Il convient par ailleurs de préciser que dans le cadre de cette affaire, le médecin et la mère de la victime étaient toutefois mis en examen pour des infractions intentionnelles des chefs d’administration de substances nuisibles et d’empoisonnement, les plaçant hors champ de la présente étude portant sur les fautes non-intentionnelles351.

Il se déduit de ce qui précède que les quatre causes légales subjectives d’irresponsabilité pénale ne peuvent être invoquées par le praticien médical ayant commis une infraction non-intentionnelle, ni davantage la délégation de pouvoir qui semble lui être refusée.

348 Cass. crim., 4 oct. 2011, n°10-88157, Dr. pén. 2011, comm., n°146, obs. M.VERON. 349 Cass. crim., 9 avr. 2013 : Dr. pénal. 2013, comm. 106.

350 V. supra,n°89.

351 V. supra. Encore que cette distinction ne soit pas si évidente… car la frontière entre faute intentionnelle et non-intentionnelle devient très ténue en matière médicale. Ce point de vue sera explicité plus avant.

II. L’IMPOSSIBLE EXONERATION DU PRATICIEN MEDICAL PAR LE JEU DES DELEGATIONS DE POUVOIR

158. Le praticien chirurgien ou le chef de service352 semblent investis d’un devoir plus large que les actes de leur spécialité qui leur imposent un devoir général de surveillance.

Alors qu’à l’instar du dirigeant d’entreprise, le chef de l’équipe médicale et le chirurgien semblent responsables des fautes commises par les membres de leur équipe en raison d’un défaut de surveillance.

ENSEMBLE D'ENTRÉES:

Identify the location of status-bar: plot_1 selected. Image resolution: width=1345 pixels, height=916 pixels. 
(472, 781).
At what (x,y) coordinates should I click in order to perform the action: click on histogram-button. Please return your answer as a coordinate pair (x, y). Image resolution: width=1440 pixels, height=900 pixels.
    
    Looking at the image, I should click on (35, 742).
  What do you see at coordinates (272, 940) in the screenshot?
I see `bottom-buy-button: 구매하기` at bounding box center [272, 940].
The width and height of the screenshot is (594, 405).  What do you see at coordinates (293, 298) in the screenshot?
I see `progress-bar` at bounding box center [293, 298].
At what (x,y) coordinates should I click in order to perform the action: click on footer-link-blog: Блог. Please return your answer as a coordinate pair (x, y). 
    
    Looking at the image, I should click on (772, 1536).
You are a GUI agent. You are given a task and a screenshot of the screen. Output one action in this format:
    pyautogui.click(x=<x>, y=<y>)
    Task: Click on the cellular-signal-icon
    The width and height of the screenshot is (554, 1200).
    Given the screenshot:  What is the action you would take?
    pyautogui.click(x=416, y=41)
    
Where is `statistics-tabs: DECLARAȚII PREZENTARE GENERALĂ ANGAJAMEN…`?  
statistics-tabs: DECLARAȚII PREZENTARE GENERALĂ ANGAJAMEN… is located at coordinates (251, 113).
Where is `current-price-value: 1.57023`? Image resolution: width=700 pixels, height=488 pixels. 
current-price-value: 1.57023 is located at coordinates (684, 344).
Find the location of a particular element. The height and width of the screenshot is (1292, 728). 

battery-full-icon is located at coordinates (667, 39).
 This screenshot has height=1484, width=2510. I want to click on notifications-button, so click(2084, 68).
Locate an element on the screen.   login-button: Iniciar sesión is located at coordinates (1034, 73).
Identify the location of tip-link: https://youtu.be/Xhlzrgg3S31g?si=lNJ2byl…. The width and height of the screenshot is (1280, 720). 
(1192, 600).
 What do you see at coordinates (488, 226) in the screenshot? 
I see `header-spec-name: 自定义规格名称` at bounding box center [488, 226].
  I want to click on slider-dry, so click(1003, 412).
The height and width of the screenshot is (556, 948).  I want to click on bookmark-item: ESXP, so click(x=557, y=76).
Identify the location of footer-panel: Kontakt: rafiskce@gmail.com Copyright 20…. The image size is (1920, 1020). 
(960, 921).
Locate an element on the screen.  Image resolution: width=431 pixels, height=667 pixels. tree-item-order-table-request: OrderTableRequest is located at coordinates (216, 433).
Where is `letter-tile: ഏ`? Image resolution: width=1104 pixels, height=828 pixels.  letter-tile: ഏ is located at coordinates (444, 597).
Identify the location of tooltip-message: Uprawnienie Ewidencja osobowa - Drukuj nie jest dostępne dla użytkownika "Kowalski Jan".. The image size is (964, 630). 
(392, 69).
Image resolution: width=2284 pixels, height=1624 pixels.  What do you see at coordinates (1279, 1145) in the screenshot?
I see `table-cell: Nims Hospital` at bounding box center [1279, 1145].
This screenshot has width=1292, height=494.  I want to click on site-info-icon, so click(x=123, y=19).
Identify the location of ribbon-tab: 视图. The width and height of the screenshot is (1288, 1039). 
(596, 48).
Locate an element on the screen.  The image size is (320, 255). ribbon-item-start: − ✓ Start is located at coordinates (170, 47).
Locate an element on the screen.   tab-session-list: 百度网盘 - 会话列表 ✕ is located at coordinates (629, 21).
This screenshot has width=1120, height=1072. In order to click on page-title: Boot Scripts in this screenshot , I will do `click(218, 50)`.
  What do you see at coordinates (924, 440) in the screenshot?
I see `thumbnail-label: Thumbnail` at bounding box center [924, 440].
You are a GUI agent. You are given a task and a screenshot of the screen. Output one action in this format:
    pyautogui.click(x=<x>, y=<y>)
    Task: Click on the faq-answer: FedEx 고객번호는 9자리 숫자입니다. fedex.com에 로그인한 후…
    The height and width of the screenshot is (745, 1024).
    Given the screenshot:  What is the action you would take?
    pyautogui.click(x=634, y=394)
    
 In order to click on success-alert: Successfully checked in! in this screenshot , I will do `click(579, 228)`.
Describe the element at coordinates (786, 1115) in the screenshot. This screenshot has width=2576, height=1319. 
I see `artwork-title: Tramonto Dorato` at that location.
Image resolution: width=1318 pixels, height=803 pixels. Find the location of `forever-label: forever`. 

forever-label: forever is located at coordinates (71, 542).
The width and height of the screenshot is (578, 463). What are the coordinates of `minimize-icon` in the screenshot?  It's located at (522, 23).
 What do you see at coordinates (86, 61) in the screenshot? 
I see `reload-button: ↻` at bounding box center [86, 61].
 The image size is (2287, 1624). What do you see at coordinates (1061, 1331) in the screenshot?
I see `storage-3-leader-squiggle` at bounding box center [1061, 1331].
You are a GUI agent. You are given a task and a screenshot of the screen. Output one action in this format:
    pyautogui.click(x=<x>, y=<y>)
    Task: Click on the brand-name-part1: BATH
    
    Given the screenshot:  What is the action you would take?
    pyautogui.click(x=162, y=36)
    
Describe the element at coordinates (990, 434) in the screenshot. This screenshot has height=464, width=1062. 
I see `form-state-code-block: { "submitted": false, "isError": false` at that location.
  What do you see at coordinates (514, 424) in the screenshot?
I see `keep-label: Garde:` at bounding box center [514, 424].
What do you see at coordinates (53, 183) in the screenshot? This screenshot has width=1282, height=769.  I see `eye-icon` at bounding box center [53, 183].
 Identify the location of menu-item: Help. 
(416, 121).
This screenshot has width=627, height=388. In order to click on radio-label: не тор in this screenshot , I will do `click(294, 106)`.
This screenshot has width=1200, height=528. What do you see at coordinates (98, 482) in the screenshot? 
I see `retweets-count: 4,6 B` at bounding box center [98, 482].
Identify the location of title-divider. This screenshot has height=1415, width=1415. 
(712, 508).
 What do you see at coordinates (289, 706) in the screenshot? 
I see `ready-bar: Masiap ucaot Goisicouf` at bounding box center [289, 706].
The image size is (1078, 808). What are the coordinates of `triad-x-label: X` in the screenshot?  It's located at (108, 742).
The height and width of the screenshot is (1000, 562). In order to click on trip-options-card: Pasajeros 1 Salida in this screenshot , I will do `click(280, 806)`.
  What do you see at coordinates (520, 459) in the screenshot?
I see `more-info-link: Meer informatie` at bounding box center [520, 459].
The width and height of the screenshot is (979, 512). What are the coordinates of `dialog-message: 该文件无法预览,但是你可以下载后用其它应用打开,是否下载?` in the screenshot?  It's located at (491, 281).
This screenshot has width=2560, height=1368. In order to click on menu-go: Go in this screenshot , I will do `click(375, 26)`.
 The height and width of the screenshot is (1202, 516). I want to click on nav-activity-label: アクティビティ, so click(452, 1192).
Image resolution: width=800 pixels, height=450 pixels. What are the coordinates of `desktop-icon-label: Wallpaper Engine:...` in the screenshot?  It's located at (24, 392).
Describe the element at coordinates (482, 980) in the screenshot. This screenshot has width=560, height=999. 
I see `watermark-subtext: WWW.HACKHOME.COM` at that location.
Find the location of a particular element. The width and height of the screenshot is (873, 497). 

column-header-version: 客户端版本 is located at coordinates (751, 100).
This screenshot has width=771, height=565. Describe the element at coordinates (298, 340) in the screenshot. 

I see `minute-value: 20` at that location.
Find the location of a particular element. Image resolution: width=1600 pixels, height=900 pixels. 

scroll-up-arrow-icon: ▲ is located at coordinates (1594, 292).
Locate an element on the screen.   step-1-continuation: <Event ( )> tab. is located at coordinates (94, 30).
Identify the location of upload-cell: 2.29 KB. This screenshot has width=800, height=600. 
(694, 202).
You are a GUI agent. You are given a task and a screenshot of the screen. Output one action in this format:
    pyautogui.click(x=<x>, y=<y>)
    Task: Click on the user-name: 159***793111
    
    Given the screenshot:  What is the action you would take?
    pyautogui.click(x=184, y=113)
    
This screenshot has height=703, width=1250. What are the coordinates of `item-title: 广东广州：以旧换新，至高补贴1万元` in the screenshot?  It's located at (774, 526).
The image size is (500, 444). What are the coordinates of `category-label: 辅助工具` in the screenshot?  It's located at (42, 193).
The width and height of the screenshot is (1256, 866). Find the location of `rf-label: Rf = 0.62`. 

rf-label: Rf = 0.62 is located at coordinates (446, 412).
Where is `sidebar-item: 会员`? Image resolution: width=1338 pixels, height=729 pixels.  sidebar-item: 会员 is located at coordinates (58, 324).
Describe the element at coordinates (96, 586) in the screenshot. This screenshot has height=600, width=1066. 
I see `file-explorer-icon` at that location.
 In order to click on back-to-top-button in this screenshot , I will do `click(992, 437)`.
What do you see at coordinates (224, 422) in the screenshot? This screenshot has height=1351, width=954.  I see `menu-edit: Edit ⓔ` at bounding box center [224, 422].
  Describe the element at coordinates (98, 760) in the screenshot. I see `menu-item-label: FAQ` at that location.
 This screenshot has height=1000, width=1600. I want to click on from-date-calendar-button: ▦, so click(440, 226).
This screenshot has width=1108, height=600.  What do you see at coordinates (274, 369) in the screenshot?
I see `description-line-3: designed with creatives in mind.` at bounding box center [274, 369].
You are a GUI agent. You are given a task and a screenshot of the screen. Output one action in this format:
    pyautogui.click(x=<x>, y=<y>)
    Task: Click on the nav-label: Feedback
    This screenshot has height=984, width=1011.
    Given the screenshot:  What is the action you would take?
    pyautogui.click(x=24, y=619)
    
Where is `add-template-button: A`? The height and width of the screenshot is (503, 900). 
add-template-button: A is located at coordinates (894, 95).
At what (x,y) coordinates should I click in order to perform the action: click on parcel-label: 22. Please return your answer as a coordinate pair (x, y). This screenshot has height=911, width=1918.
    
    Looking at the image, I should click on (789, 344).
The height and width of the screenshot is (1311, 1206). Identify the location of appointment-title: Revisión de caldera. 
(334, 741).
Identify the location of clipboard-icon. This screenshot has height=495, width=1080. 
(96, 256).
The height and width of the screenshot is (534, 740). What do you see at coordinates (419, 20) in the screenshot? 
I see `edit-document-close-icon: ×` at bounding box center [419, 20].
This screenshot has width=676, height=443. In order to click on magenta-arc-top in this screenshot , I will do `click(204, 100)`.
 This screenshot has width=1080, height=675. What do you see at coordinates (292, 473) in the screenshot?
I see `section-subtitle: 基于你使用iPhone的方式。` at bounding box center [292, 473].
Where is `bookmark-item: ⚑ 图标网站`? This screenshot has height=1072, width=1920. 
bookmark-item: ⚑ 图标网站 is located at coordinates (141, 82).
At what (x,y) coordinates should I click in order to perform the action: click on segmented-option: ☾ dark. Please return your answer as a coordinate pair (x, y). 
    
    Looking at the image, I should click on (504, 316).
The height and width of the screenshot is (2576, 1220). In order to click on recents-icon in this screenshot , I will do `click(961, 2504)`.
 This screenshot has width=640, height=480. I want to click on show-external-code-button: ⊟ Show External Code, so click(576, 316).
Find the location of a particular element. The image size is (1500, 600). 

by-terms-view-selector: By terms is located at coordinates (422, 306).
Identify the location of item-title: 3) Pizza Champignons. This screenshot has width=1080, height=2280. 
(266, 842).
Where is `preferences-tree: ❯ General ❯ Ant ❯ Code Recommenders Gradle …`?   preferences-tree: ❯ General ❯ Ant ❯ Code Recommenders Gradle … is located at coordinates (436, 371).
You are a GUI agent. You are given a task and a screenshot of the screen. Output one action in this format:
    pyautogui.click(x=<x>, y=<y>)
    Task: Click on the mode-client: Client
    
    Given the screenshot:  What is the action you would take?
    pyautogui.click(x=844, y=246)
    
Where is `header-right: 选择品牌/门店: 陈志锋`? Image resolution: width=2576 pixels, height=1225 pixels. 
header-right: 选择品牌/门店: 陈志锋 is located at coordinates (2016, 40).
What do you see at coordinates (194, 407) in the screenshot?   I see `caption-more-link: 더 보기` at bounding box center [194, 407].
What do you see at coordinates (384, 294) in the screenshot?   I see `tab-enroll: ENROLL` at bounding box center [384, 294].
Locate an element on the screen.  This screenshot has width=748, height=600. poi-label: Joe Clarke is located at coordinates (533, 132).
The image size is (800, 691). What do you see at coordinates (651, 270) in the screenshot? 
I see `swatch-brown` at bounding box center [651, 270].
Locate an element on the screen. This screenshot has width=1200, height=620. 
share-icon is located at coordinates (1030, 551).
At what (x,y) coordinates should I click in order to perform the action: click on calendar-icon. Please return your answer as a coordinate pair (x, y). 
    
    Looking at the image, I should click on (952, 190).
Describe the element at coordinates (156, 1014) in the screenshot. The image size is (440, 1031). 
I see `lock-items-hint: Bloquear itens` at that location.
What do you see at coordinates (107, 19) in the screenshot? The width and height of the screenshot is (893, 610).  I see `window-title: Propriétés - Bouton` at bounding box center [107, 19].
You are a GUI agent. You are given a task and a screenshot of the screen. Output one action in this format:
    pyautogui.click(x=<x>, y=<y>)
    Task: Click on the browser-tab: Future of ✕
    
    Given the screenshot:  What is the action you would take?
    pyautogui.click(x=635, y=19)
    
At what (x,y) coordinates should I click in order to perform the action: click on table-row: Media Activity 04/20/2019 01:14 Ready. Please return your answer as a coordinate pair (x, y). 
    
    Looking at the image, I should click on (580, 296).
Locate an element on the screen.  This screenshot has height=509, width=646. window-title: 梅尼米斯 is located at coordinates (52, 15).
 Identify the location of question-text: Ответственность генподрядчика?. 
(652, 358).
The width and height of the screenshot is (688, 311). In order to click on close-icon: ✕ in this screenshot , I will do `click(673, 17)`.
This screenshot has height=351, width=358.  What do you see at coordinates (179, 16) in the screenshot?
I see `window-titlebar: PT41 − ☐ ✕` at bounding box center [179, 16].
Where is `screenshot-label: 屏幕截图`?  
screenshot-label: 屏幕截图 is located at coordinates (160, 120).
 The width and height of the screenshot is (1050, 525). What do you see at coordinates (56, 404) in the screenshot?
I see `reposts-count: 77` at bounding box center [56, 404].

TRAVAIL DEMANDÉ: D'après l'extrait, de quels chefs le médecin et la mère de la victime étaient-ils mis en examen ? Les entrées n'ont aucun lien avec l'extrait.

RÉPONSE RÉDIGÉE: Ils étaient mis en examen des chefs d'administration de substances nuisibles et d'empoisonnement.